Programs that solve computational problems can be written in a variety of forms.
Finite state machines are the simplest model of computation. To construct one:
Choose an alphabet A. It should be the alphabet of the problem that the machine is intended to solve.
Choose a finite, nonempty set of states. Any finite nonempty set will do. Often, the set of states has the form {1, 2, 3, …, n} for some n.
Designate one of the states as the start state.
Designate each state as either a yes-state or a no-state.
For each state q and each symbol σ in alphabet A, choose another state r and add a transition from q to r on σ.
Your choices of transitions define a function δ(q, σ) that takes a state and a symbol and yields state.
To run a finite state machine, start in the start state. Successively get characters from the input string.
At any given point, if you are in state q and see symbol a, move to state δ(q, a).

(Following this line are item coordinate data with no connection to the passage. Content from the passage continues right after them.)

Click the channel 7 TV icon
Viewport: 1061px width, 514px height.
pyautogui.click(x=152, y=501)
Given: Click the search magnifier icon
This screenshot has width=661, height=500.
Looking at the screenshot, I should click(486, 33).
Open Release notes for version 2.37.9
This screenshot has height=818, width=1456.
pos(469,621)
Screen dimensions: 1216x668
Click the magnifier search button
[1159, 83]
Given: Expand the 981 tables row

After reading the last symbol of the input, if you end in a yes-state, the machine answers yes. If you end in a no-state, the machine answers no.
Turing machines are considerably more involved than finite-state machines. But the general idea is simple.

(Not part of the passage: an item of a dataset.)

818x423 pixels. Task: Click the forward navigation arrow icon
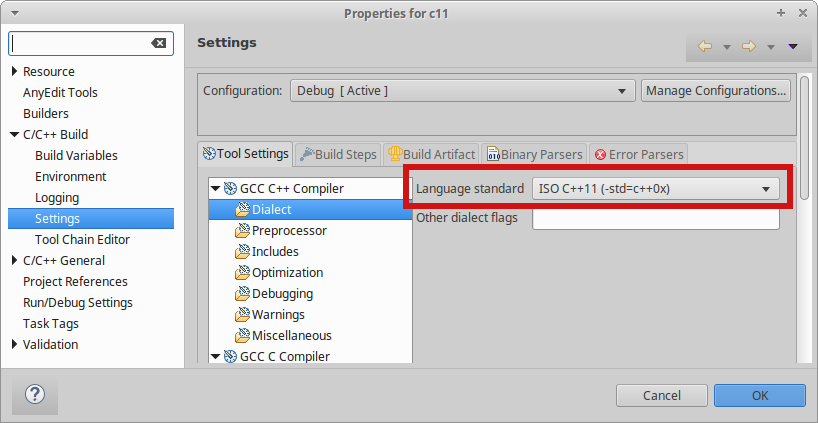pos(748,46)
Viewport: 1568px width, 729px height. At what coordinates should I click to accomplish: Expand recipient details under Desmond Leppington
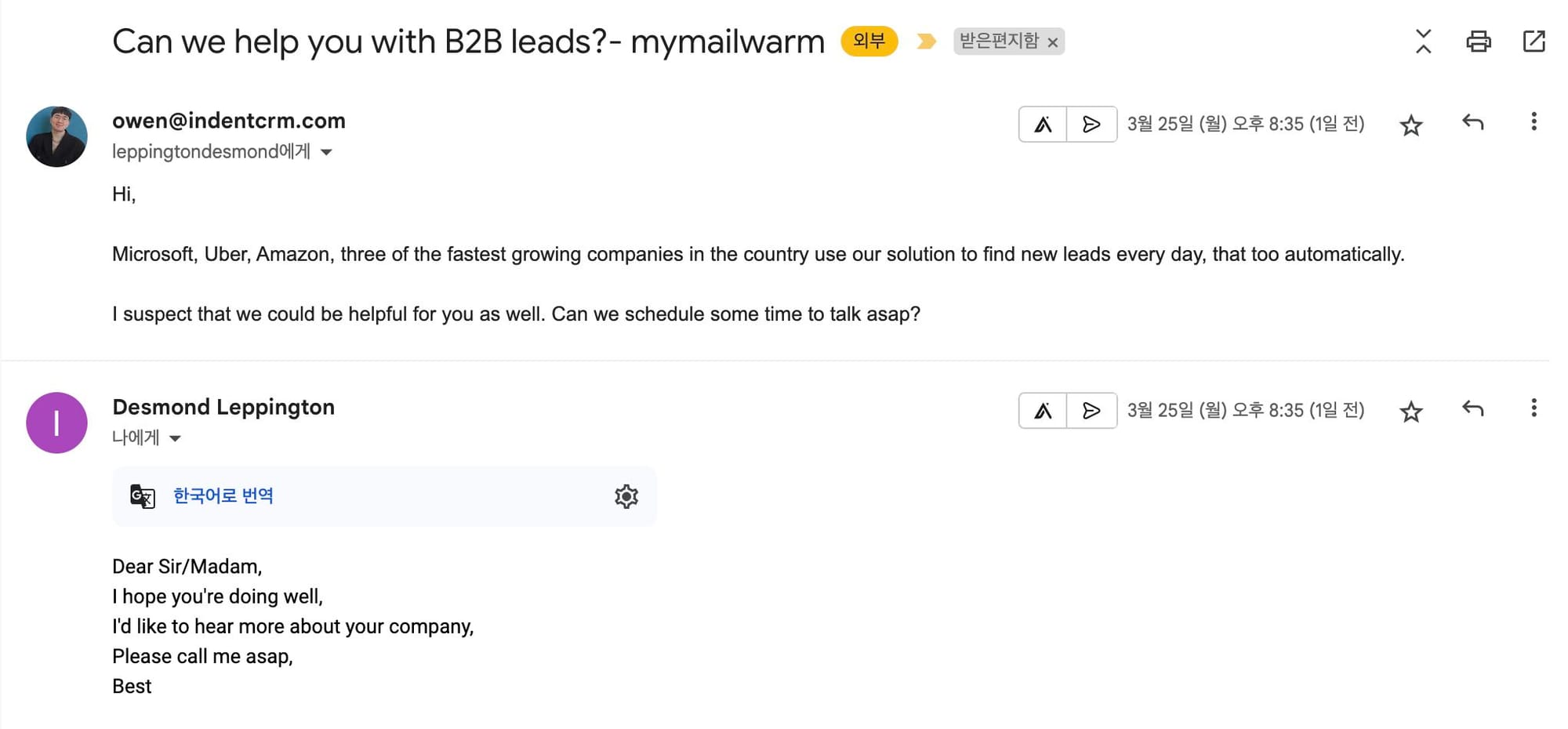tap(175, 438)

A Turing machine has two alphabets, a tape alphabet and an input alphabet. The tape alphabet must contain at least one symbol, called the blank symbol, that is not in the input alphabet.
A Turing machine has an infinitely long tape that has a left end but is infinitely long to the right.
There is a single tape head that the program can move left or right. The program can also read the symbol at the head or write a symbol at the head.
Initially, the input is written on the tape starting at the left end, followed by infinitely many blank symbols. The input must be written using the input alphabet.
Turing machines serve as a standard model for discussing computation. They are very useful for doing some involved proof.
But in most cases, we can comfortably use more convenient models of computation, due to the Church/Turing Thesis.
We can write programs in any convenient form, as long as the algorithm is clear, and does not rely on any subjective steps.